+++ Task input

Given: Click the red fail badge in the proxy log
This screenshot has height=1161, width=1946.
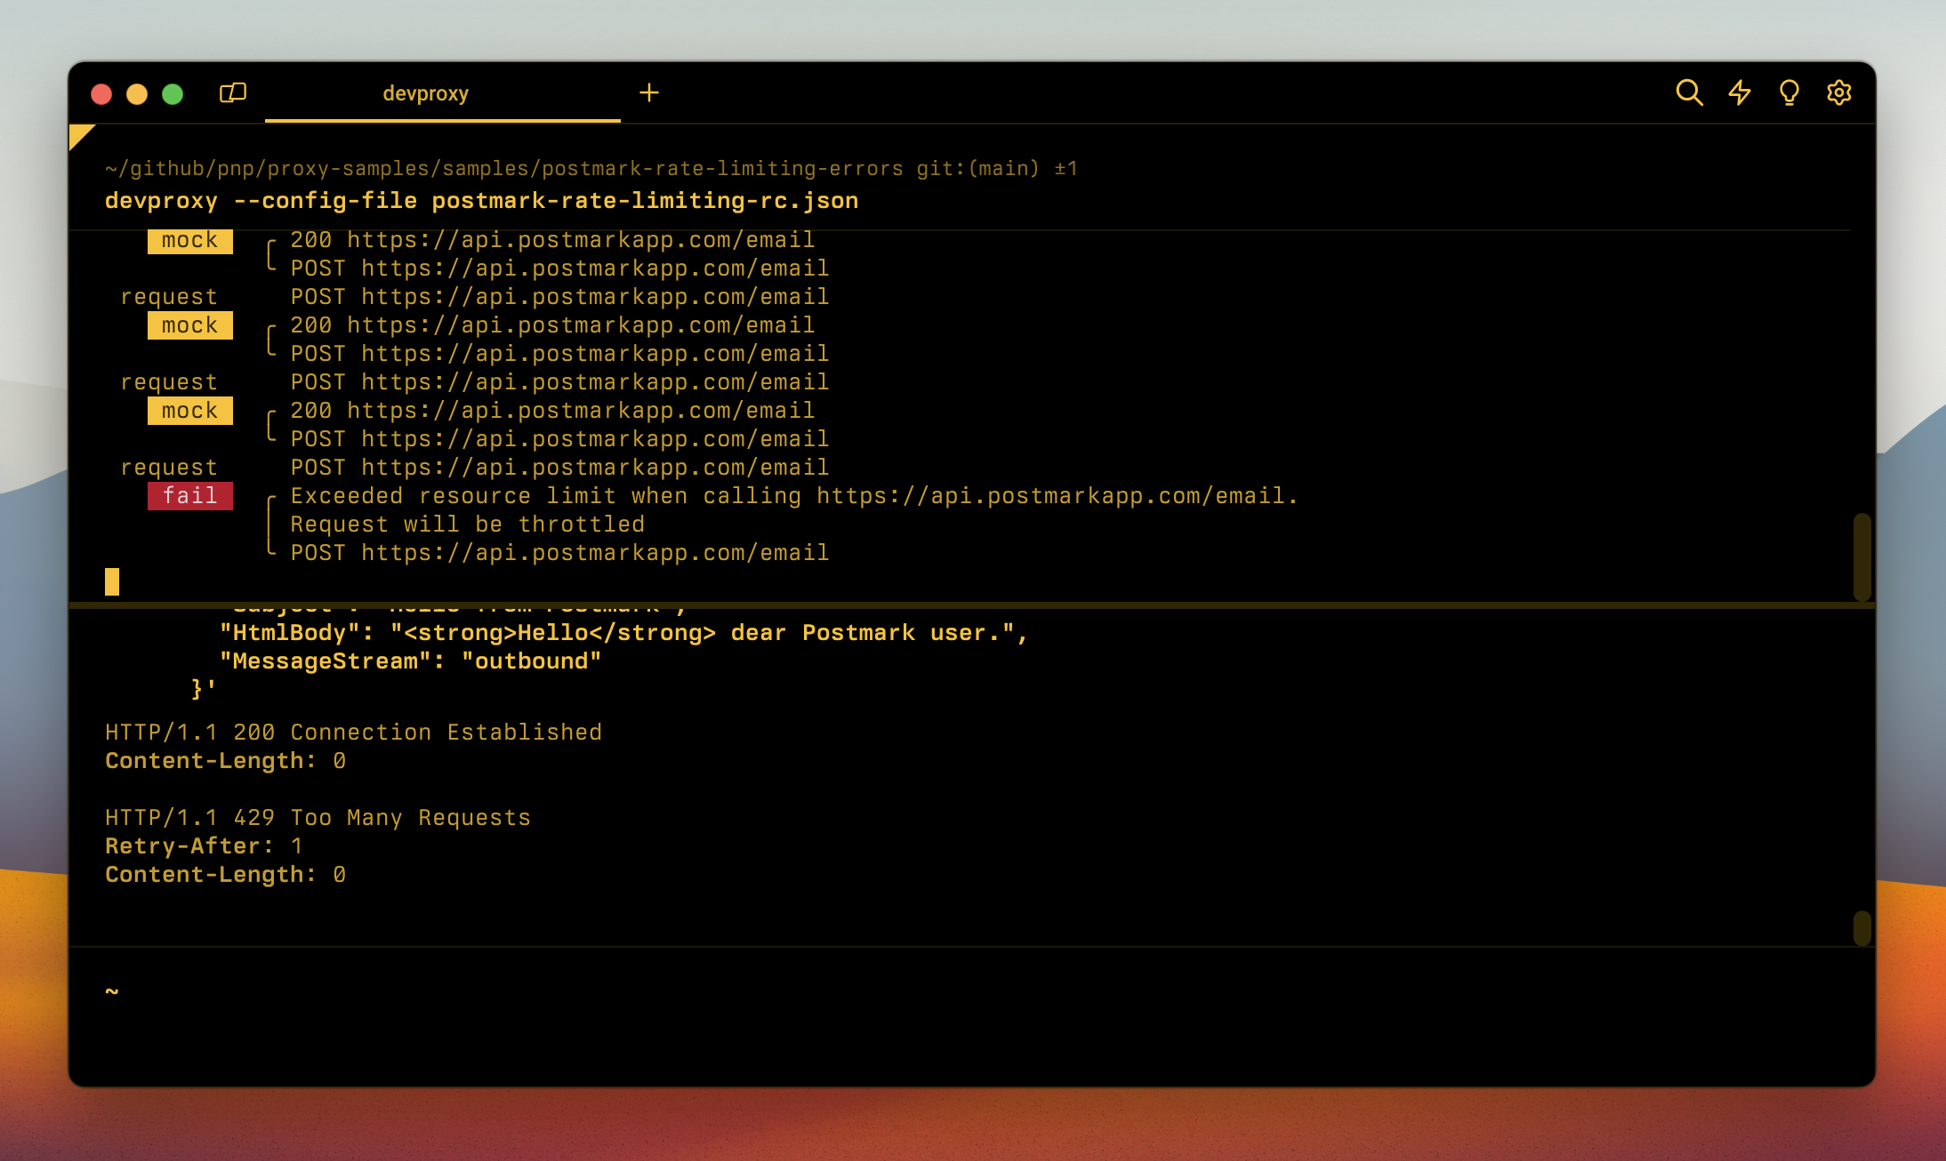Looking at the screenshot, I should [189, 495].
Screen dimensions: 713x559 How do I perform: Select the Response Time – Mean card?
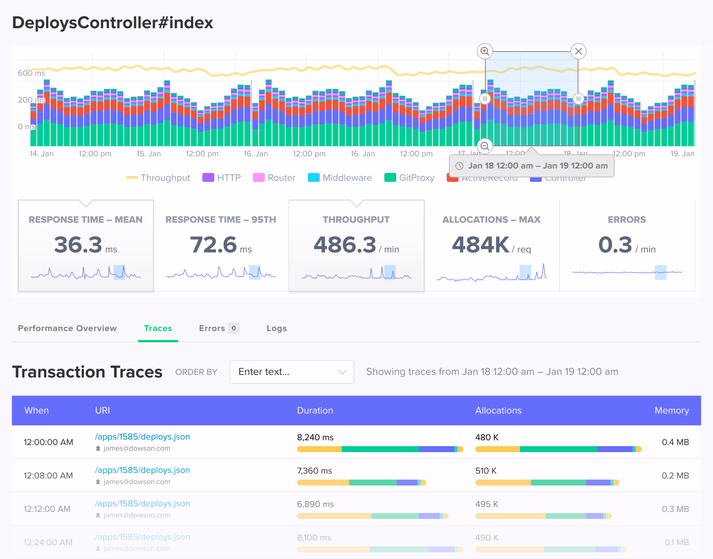point(86,245)
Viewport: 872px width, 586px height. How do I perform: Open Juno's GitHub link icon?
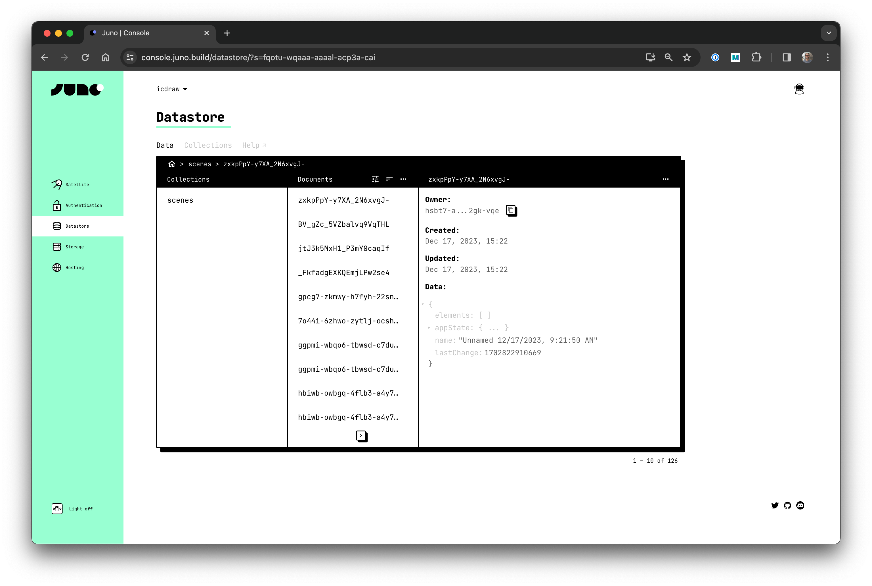coord(787,506)
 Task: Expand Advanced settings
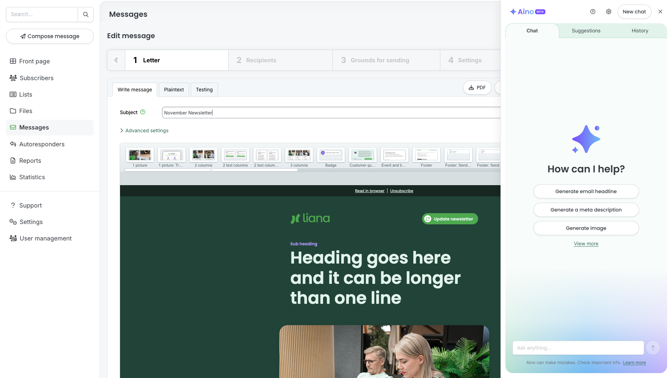click(x=146, y=131)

++++++

## Your objective
Every line from the one with "Viewport: 872px width, 586px" through the last line of the data must be copied exactly. Leave the pictures out.

## Solution to this task
Viewport: 872px width, 586px height. How do I perform: Open Juno's GitHub link icon?
coord(787,506)
 Task: Expand Advanced settings
click(x=146, y=131)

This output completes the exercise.